Single by Kirsty MacColl

from the album Tropical Brainstorm
- Released: November 1999
- Length: 3:33 (single version) 4:38 (album version)
- Label: V2
- Songwriter(s): Kirsty MacColl Pete Glenister Dave Ruffy
- Producer(s): Pete Glenister Kirsty MacColl Dave Ruffy

Kirsty MacColl singles chronology
| "Days" (1995) | "Mambo de la Luna" (1999) | "In These Shoes?" (2000) |

= Mambo de la Luna =

"Mambo de la Luna" is a song by British singer and songwriter Kirsty MacColl, which was released in 1999 as the lead single from her fifth studio album Tropical Brainstorm. It was written and produced by MacColl, Pete Glenister and Dave Ruffy.

A music video was filmed to promote the single. It was directed by Rob O'Connor and produced by Robert Style.

==Critical reception==
Upon its release, Neil Spencer of The Observer commented in a review of Tropical Brainstorm: "Tracks like "Mambo de la Luna" follow the same upbeat curve [as "In These Shoes?"] in pursuit of MacColl's desire to make 'a happy record'." Billboard commented: "Tropical Brainstorm contains some of the artist's most vibrant work in years, including the electro-leaning textures of "Mambo de la Luna"." Fiona Sturges of The Independent felt the song "extols the virtues of [MacColl's] new-found paradise".

- - -

▶ Written problem 1
From the article on "Mambo de la Luna," extract the stretch from "from the album" through "and Dave Ruffy.".
▶ Written problem 2
Name every publication quoted in the critical reception section of the article on "Mambo de la Luna."
▶ Written problem 3
According to the article on "Mambo de la Luna," who directed the music video for the single?

Data on locating visible targets:

- - -

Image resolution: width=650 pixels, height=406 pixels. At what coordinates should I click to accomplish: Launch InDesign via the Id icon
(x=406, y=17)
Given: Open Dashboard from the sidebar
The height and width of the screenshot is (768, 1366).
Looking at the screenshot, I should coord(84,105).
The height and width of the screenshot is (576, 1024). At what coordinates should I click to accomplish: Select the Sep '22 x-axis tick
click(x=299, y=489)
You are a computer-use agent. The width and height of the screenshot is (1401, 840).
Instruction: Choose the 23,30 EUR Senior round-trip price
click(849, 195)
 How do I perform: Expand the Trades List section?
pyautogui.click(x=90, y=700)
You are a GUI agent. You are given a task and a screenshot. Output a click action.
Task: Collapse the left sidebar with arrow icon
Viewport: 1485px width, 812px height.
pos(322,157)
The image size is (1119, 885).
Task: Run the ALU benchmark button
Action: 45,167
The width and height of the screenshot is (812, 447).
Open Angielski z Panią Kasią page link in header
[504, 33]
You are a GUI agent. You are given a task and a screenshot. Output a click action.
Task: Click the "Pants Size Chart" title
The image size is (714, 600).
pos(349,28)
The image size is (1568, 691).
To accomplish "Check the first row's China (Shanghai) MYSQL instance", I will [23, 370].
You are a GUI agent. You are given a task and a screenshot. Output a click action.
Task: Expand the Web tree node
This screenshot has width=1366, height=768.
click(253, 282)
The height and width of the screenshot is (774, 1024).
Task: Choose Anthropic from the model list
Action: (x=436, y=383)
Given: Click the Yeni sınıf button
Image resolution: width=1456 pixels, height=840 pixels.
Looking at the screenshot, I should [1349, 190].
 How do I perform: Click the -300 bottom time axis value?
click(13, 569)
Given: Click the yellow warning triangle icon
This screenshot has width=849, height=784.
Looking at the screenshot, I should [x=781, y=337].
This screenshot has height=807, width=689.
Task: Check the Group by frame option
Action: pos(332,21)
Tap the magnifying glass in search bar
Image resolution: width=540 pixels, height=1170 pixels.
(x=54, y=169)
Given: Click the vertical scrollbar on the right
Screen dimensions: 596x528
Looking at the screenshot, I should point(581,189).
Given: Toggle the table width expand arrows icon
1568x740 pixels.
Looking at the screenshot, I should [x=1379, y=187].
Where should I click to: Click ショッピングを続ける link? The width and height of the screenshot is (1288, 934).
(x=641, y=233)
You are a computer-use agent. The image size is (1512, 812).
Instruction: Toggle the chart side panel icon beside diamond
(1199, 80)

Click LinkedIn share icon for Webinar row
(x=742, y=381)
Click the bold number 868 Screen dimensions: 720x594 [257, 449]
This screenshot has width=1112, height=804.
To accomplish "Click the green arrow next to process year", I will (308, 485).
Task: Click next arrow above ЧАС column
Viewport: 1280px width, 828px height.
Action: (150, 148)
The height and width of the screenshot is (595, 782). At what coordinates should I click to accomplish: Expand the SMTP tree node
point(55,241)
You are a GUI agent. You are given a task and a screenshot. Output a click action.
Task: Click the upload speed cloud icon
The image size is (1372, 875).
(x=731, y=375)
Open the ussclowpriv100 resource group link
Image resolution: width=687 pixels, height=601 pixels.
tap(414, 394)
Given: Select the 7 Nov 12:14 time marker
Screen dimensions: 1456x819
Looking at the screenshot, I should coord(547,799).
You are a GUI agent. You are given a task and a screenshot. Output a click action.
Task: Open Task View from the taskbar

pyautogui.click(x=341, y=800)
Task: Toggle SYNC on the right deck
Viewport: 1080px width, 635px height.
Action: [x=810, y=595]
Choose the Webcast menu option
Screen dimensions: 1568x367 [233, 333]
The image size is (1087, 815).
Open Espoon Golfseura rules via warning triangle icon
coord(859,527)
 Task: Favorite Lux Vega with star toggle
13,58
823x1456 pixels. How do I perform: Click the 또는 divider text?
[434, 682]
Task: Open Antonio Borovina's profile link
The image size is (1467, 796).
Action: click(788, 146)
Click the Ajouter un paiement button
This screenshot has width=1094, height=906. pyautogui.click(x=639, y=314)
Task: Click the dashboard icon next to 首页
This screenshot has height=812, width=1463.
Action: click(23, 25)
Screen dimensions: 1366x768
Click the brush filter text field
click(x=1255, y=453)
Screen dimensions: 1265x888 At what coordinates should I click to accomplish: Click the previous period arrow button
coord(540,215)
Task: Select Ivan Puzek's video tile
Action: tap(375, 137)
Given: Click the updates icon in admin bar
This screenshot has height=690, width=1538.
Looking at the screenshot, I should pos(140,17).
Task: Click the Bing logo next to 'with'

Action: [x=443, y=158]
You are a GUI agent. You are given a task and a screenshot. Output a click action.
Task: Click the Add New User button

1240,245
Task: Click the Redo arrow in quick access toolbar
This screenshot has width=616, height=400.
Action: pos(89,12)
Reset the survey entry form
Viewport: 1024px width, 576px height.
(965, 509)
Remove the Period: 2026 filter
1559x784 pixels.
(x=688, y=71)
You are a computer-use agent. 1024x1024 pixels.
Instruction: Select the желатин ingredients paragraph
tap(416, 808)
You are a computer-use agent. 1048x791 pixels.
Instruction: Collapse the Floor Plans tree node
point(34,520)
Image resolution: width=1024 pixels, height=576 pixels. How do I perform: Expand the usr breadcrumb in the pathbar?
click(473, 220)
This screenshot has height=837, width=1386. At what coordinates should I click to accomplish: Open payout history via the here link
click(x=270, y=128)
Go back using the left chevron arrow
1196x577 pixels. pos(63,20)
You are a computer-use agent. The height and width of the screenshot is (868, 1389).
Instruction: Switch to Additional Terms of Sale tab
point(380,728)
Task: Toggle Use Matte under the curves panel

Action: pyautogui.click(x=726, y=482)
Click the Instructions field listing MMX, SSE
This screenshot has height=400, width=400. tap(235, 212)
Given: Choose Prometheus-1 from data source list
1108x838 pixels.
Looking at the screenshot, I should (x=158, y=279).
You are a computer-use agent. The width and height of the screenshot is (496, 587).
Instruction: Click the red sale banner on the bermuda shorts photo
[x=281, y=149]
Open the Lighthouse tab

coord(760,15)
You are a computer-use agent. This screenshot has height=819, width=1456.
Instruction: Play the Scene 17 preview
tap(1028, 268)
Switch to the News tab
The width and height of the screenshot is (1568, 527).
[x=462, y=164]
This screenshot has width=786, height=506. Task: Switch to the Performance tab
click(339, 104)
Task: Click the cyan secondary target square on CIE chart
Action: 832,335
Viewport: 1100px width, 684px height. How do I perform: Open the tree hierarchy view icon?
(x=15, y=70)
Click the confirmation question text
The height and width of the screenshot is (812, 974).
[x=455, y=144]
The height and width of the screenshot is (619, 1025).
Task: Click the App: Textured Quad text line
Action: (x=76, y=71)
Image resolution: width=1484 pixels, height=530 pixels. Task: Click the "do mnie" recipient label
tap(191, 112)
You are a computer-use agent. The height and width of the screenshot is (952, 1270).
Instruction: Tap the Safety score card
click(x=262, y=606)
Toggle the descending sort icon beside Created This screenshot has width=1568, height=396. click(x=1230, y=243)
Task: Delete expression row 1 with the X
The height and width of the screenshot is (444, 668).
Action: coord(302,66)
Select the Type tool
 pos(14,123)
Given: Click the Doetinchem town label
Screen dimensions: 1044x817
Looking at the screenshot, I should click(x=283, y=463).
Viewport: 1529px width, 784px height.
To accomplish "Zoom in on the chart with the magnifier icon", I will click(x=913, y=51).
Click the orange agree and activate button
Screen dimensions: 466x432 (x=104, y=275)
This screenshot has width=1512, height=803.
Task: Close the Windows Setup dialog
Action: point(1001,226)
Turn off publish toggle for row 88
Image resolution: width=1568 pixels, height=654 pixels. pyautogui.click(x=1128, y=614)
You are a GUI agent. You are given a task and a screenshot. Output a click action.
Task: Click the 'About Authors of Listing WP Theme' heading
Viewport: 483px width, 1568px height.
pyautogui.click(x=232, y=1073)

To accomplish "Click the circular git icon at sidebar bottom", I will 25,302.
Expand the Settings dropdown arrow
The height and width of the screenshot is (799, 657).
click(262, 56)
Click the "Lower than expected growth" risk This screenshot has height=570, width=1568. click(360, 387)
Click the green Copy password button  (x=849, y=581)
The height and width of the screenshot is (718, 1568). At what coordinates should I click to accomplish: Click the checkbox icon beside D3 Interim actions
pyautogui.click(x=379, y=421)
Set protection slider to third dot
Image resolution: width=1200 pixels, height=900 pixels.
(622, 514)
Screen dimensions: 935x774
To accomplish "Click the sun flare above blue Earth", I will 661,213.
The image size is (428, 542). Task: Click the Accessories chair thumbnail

- - -

▶ Exercise answer 1
from the album Tropical Brainstorm
- Released: November 1999
- Length: 3:33 (single version) 4:38 (album version)
- Label: V2
- Songwriter(s): Kirsty MacColl Pete Glenister Dave Ruffy
- Producer(s): Pete Glenister Kirsty MacColl Dave Ruffy

Kirsty MacColl singles chronology
| "Days" (1995) | "Mambo de la Luna" (1999) | "In These Shoes?" (2000) |

= Mambo de la Luna =

"Mambo de la Luna" is a song by British singer and songwriter Kirsty MacColl, which was released in 1999 as the lead single from her fifth studio album Tropical Brainstorm. It was written and produced by MacColl, Pete Glenister and Dave Ruffy.

▶ Exercise answer 2
The Observer, Billboard, The Independent

▶ Exercise answer 3
Rob O'Connor